One year after China made its debut appearance at the Rim of the Pacific Excercise, the largest joint military exercise in the world, the chairman of the Senate Armed Services Committee wants the country disinvited when ships from 20 of the world's navies gather in the region in 2016.
McCain said the invite should be pulled because of China's "bad behavior," including its construction of artificial islands around islands for which several countries make competing claims.
"In the last number of years they had filled in 60 acres of land around these islands," he told Bloomberg News. "In the last year they have filled in 600 acres and they are putting in a runway. I don't think there is any doubt about their territorial ambitions."
China lays claim to the Senkaku Islands – which it calls the Diaoyu Islands. Japan wrested them from China more than a century ago, but after World War II the U.S. maintained they belonged to Japan.
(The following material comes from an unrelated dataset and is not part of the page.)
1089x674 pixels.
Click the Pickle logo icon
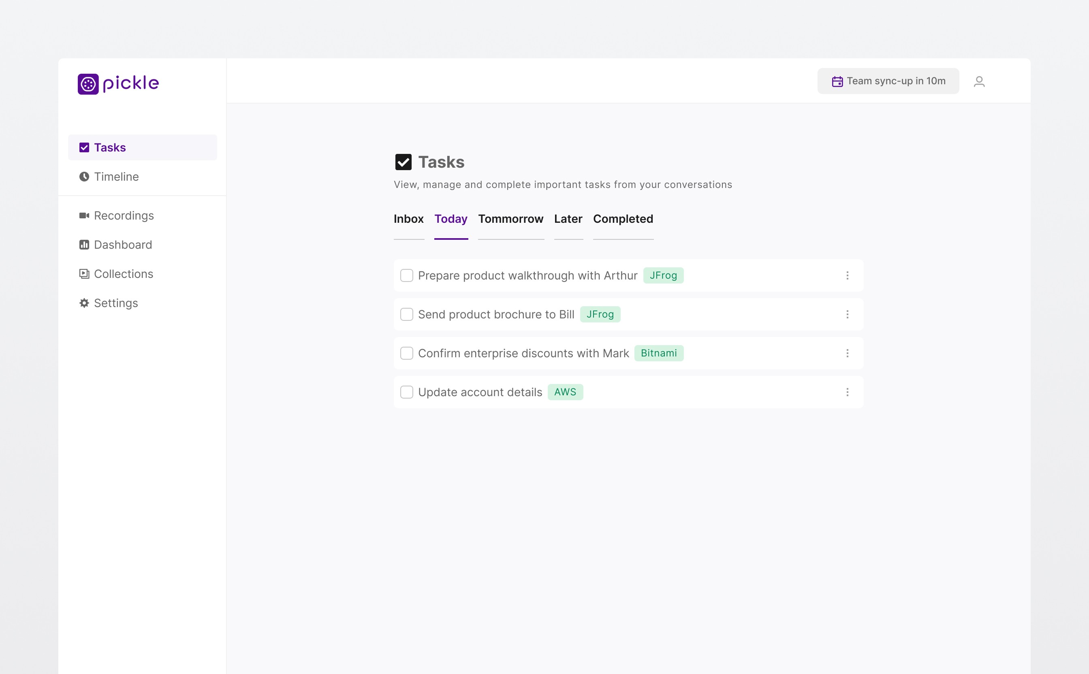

It's not only China's action that has McCain and others worried. In 2013, China unilaterally declared an air defense identification zone over a major portion of the East China Sea, in effect declaring a national defense interest in tracking, identifying and questioning any aircraft venturing into or passing through the airspace.
Now, with its build-up of man-made islands in the South China Sea, McCain believes China might declare a new air defense identification zone over that region.
"That would a de facto assertion that it is Chinese airspace. I don't think there's any doubt the Chinese are acting in an aggressive manner," McCain told Bloomberg. He said the U.S. Pacific Command has been warnings about China's moves in the region, but that the Obama administration has ignored them.
In a July 2014 report to Congress, the Congressional Research Service noted a number of instances of China harassing U.S. ships and being more aggressive in its claims to disputed islands, stating that these disputes "showed some limits to mil-to-mil engagement."
In one case, 40 Chinese Su-27 and Su-30 fighter jets "flew near the Senkaku Islands, while eight [Chinese] ships entered Japan's claimed territorial waters around the islands, and Japan scrambled F-15 fighters."
A later China news report called the action a drill, with the Chinese fighters conducting "simulated precision strikes against land and maritime targets."
In his remarks last July, while RIMPAC was underway, Joint Chiefs of Staff Chairman Gen. Martin Dempsey noted the "rising tide of nationalism in the region."
"Relationships of trust remain paramount to the Asia-Pacific," he said. "That's why sustained mil-to-mil engagements and exercises like RIMPAC … are important to strengthen the bonds for our shared future."
RIMPAC is held every two years in and around the Hawaiian islands. Hosted by the U.S. Pacific Fleet, the 2014 exercise included participation by 22 countries, which sent 49 surface vessels, six submarines, more than 200 aircraft and 25,000 personnel, according to the U.S. Navy.
Among the countries taking part were Australia, Brunei, Canada, Chile, Colombia, France, India, Indonesia, Japan, Malaysia, Mexico, Netherlands, New Zealand, Norway, China, Peru, South Korea, the Republic of the Philippines, Singapore, Tonga and the United Kingdom.
China was invited to RIMPAC in 2014, officially taking part with the guided missile destroyer CNS 171 Haikou, while also sailing near the exercise with an uninvited spy ship, the AGI 853 Dongdiao.
Nicole Forrester, then with the Pacific Forum Center for Strategic and International Studies and a former Australian diplomat, said at the time that fears over China's presence were misguided. If anything, she suggested that China's observations of American and allied capabilities might be sobering.
"Direct exposure to U.S. equipment, personnel, and capabilities should give the Chinese a more realistic assessment of what the U.S. and its allies are capable of doing. Mistaken notions of U.S. decline are likely to be corrected in the process," she wrote.
Former Australian Prime Minister Malcolm Frazier, who died two months ago, had written as recently as December 2014 that China likely sees U.S. actions and decisions in the region every bit as confrontational as the U.S. views China's.
"First, the United States' handing of the Senkaku/Diaoyu islands back to Japan in 1971 occurred at a time when Sino-American relations hardly existed," Fraser wrote. "There was little thought of the fact that Japan had taken those islands from China in 1895, and it has turned out to have been a provocative decision. It was an event that was ignored at the time, though, as China had no means then of asserting itself"
China may also feel provoked by the U.S. move to reassert itself in Asia, he said, noting that China believed the U.S. tried three years ago to get Cam Ranh Bay, Vietnam, reopened as a U.S. naval base.
"China has welcomed U.S. diplomatic engagement, but at the same time wonders what policy America is actually pursuing -- one of consultation and discussion and perhaps collaboration, or one of rearmament, encirclement and containment," Fraser wrote. "Which America is going to win out? The one that wishes to talk, or the one that relies on military solutions?"